Pages protected by Cloudflare ZeroTrust/Access - Possible?

Hello community.

Is it possible to secure a Cloudflare Pages deployed application using Cloudflare Zerotrust/Access?

We know it is possible to secure the website domain associated with the deployed pages, but what about the site origin, pages-name.pages.dev. Since we do not own *.pages.dev, it isn’t possible to protect the primary URL of the pages application.

Is there a method around this that eliminates the bypass of the pages being accessed as pages-name.pages.dev and only be served from our domain which we can associate with ZeroTrust/Access applications?

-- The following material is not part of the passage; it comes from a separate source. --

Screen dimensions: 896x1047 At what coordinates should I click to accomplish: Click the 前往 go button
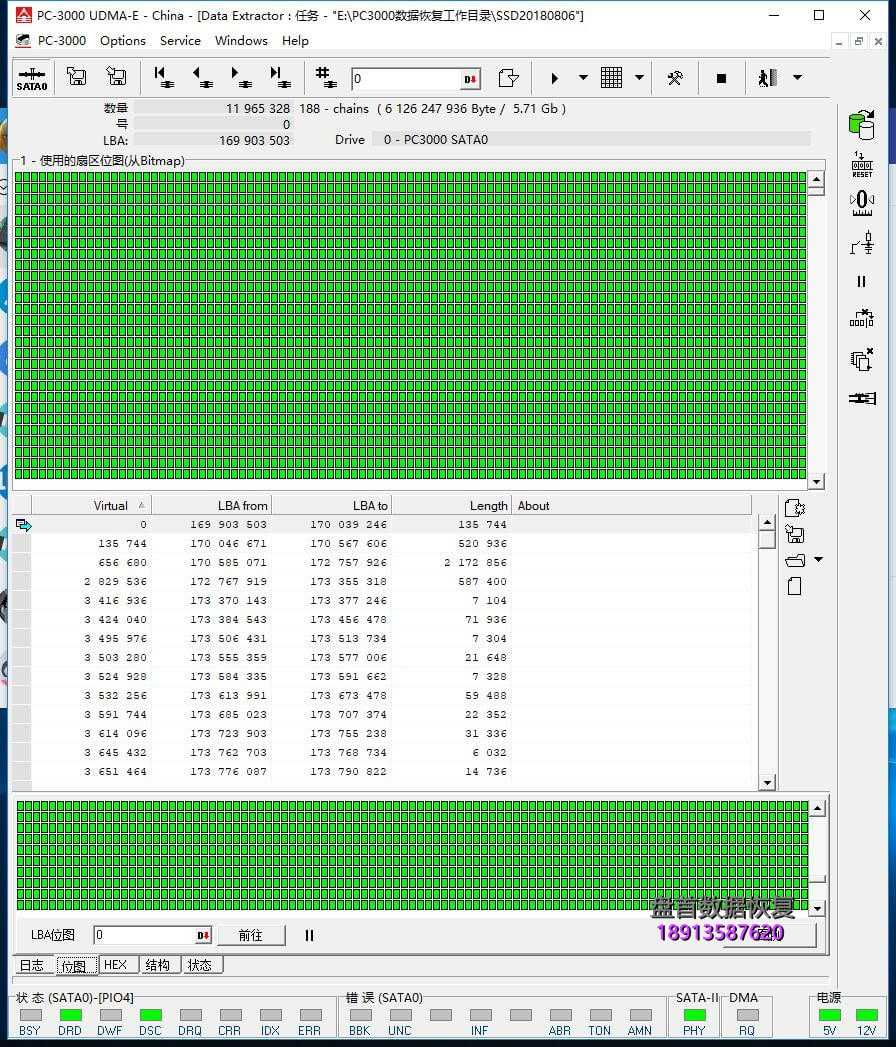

The only documentation on this matter I could find from CF suggested the use of a Pages plugin to retrieve information from an existing Access session JWT. We do not need to query information from the JWT, we only need the Pages deployed site to be protected behind ZeroTrust natively despite the deployment of pages-name.pag

Yes you can put your pages.dev behind Access. See the following guide for details:

That’s exactly what I was looking for, thank you!

They really need to give this topic its own heading in the navigation pane!

Thanks again

The page in the accepted answer is out of date.

It says

From Account Home, select Workers & Pages.
In Overview, select your Pages project.
Go to Settings > Enable access policy.

But when I go to settings, there is no access policy there.

image2002×875 33.5 KB

You actually have to go to the Manage tab to find it.